Evaluation Guide
SpikeSEG supports three evaluation modes, each computing different metrics.
Quick Start
python scripts/evaluate.py \
--checkpoint checkpoints/best.pt \
--data-root /path/to/EBSSA \
--volume-based \
--output metrics.json
Evaluation Modes
1. Pixel-Level
Binary classification of each pixel with 1-pixel spatial tolerance.
Metrics: TP, TN, FP, FN, Sensitivity, Specificity, Informedness, Accuracy, IoU.
2. Object-Level
Centroid matching: a detection is a true positive if its centroid falls within 1 pixel of the ground-truth trajectory.
Metrics: TP, FP, FN, Sensitivity (Recall), Specificity, Precision, F1, Informedness.
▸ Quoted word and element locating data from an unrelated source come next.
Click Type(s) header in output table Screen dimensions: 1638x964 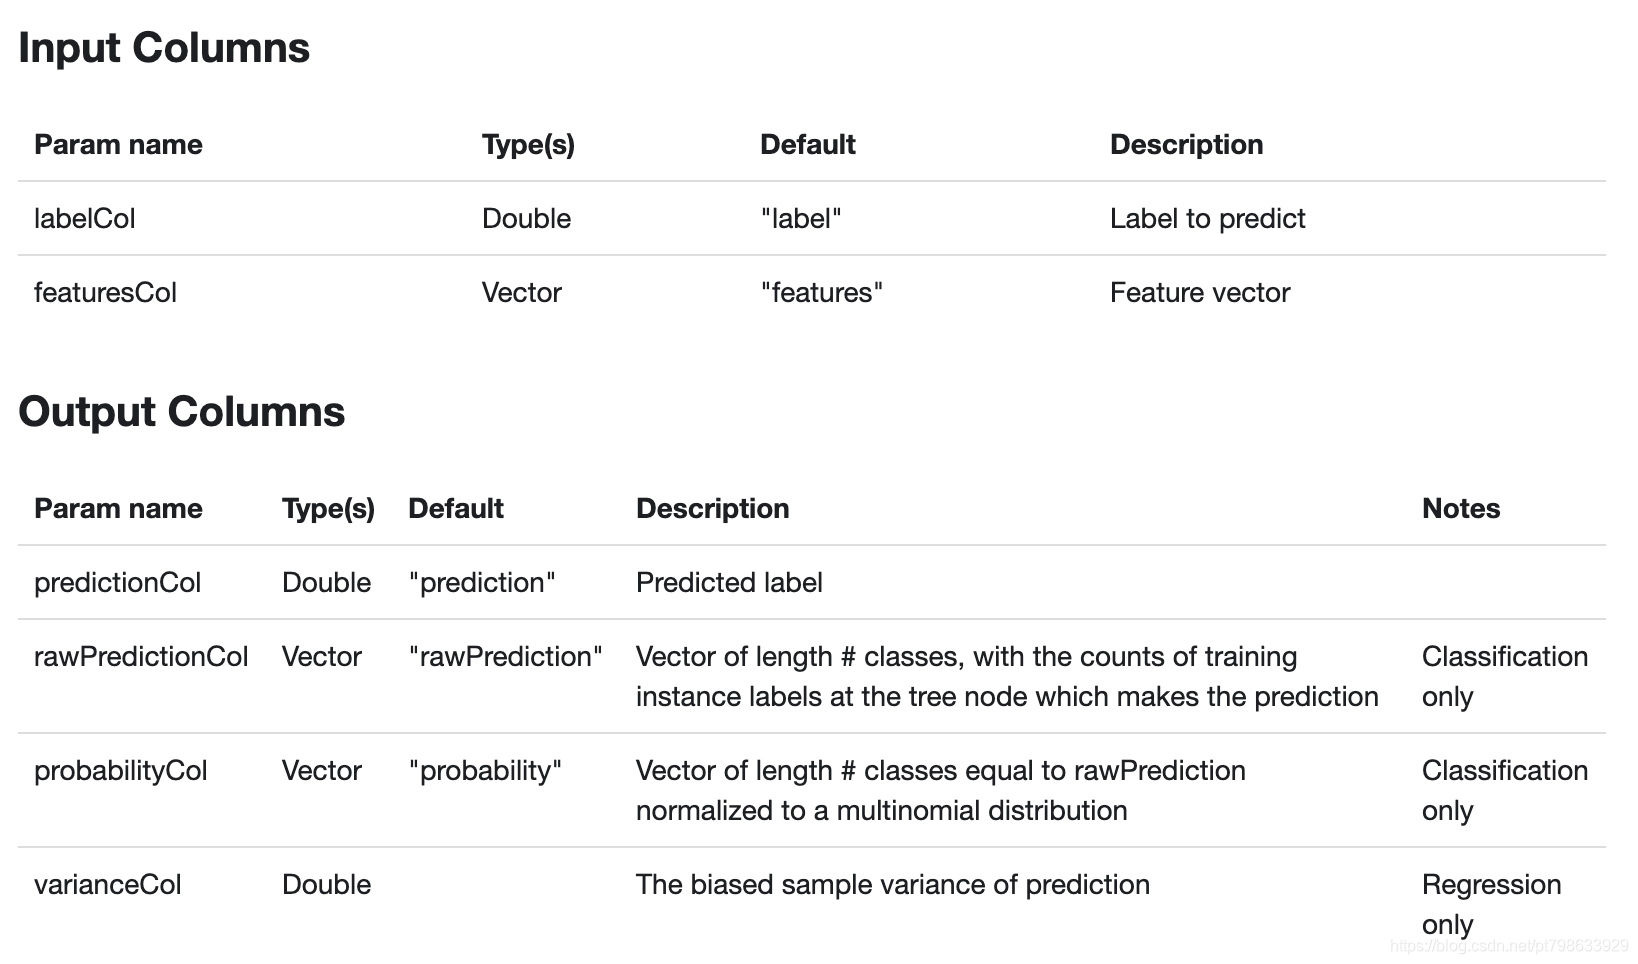coord(328,509)
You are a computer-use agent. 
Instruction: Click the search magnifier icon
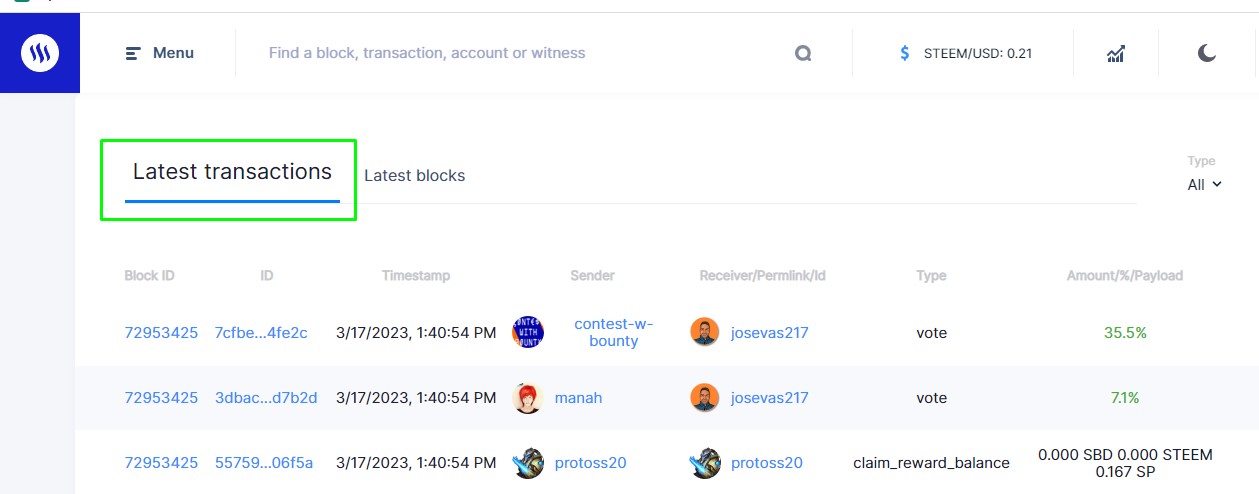803,53
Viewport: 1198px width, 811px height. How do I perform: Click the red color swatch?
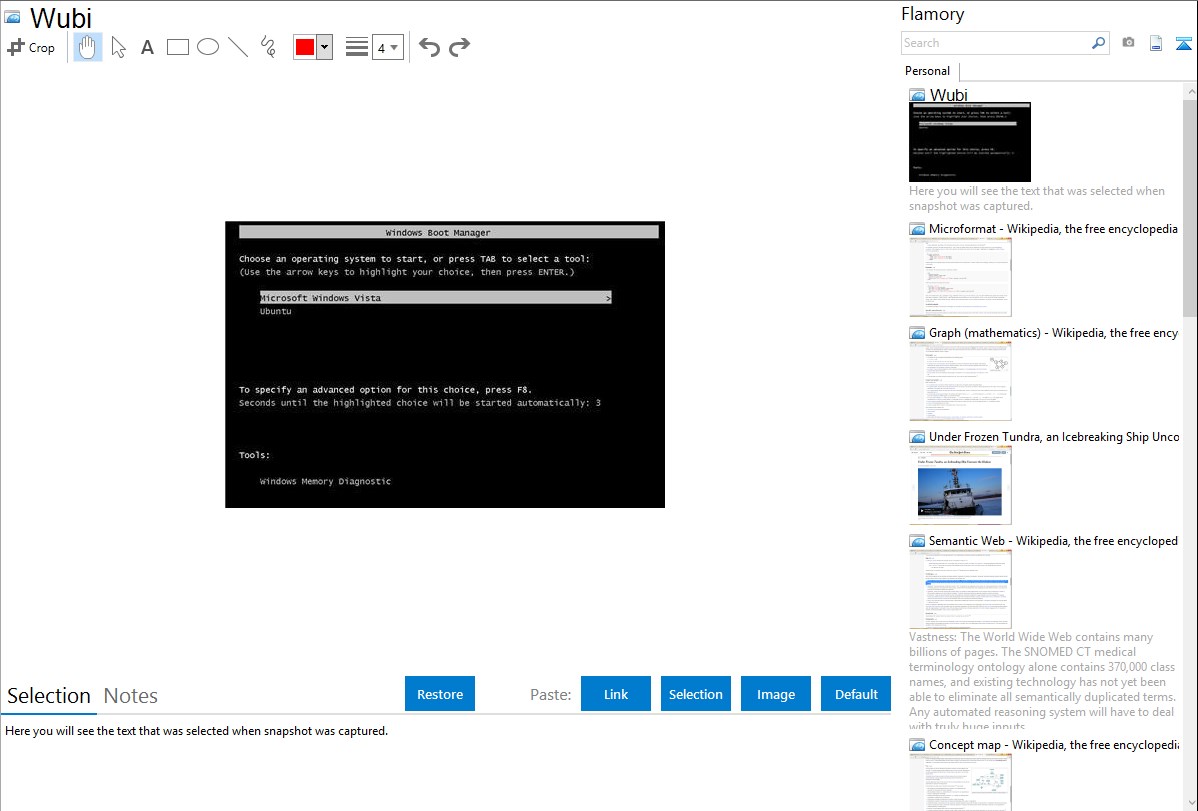(x=305, y=47)

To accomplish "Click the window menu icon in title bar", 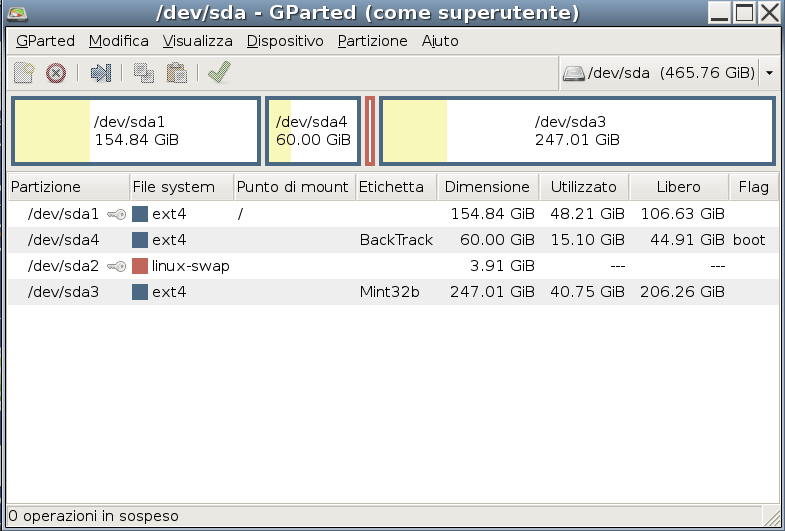I will (x=17, y=13).
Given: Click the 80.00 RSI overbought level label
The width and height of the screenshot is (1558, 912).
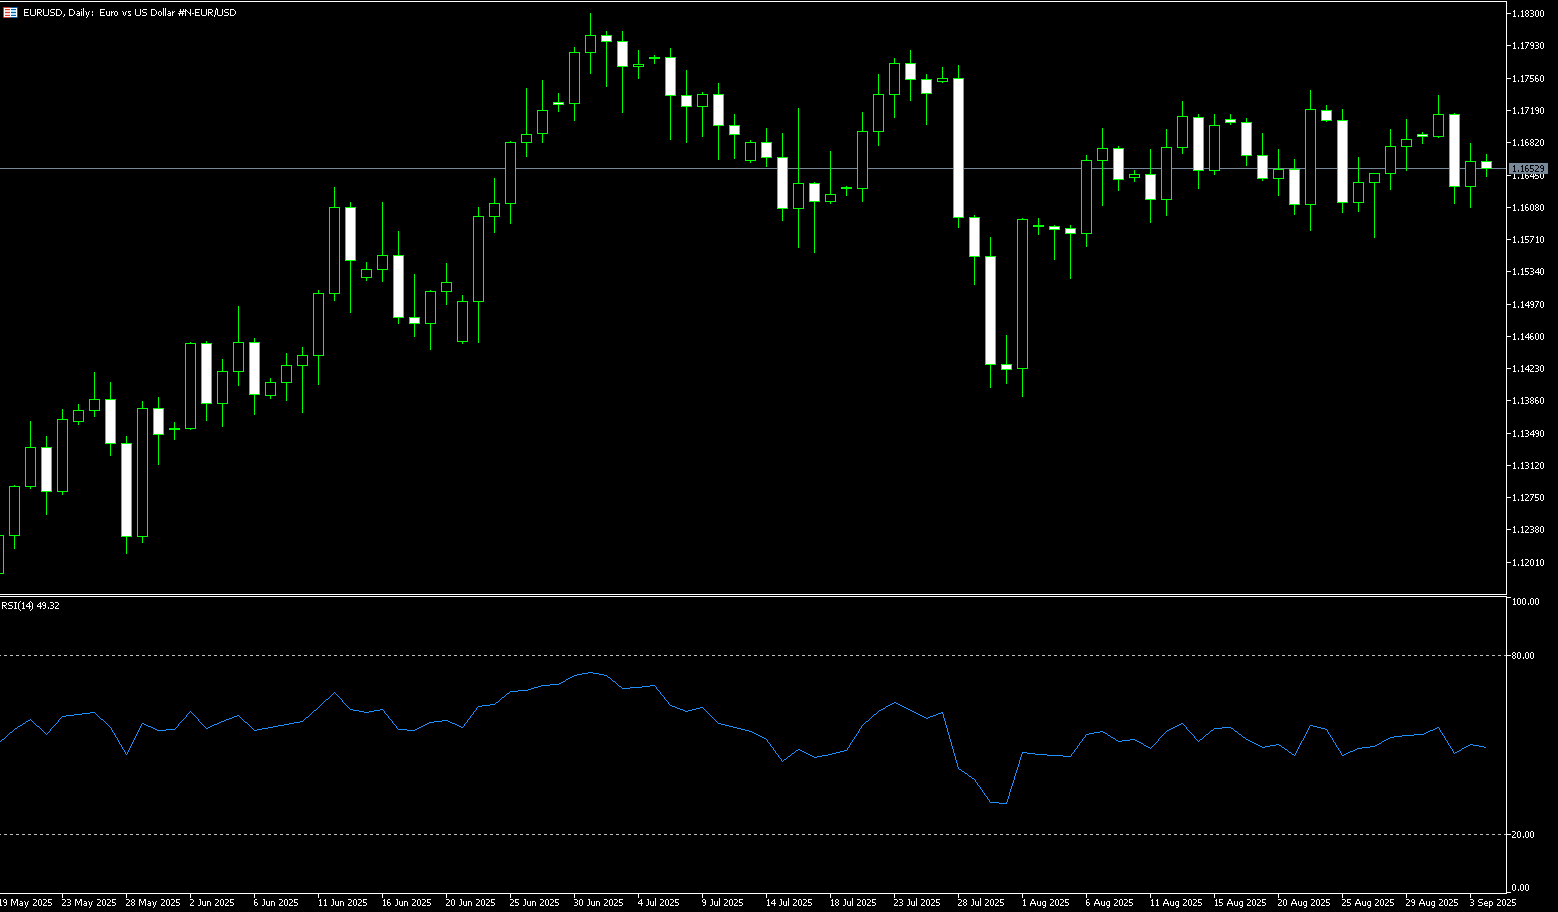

3. Volume-Based (IGARSS 2023)
Event density comparison between predicted and ground-truth regions. This is the primary evaluation methodology from the IGARSS 2023 paper [4].
Metrics: TP/TN/FP/FN volumes, Sensitivity, Specificity, Informedness, Precision, F1.
Target: 89.1% informedness [4].
CLI Arguments
| Flag | Default | Description |
|---|---|---|
--checkpoint, -c | required | Model checkpoint |
--data-root, -d | -- | EBSSA dataset root |
--split | val | train, val, test, all |
--sensor | all | ATIS, DAVIS, all |
--volume-based | false | Use IGARSS 2023 methodology |
--object-level | false | Use centroid matching |
--spatial-tolerance | 1 | Tolerance in pixels for TP matching |
--no-hulk | false | Disable HULK decoder |
--no-smash | false | Disable SMASH grouping |
--output, -o | -- | Save metrics to JSON |
--debug | false | Enable debug logging |
Threshold Sweep
Find the optimal inference threshold:
python scripts/threshold_sweep.py \
--checkpoint checkpoints/best.pt \
--data-root /path/to/EBSSA
This sweeps thresholds [0.1, 0.2, 0.3, 0.5, 0.7, 1.0, 1.5, 2.0, 3.0, 5.0] and reports sensitivity, specificity, and informedness for each, highlighting the best.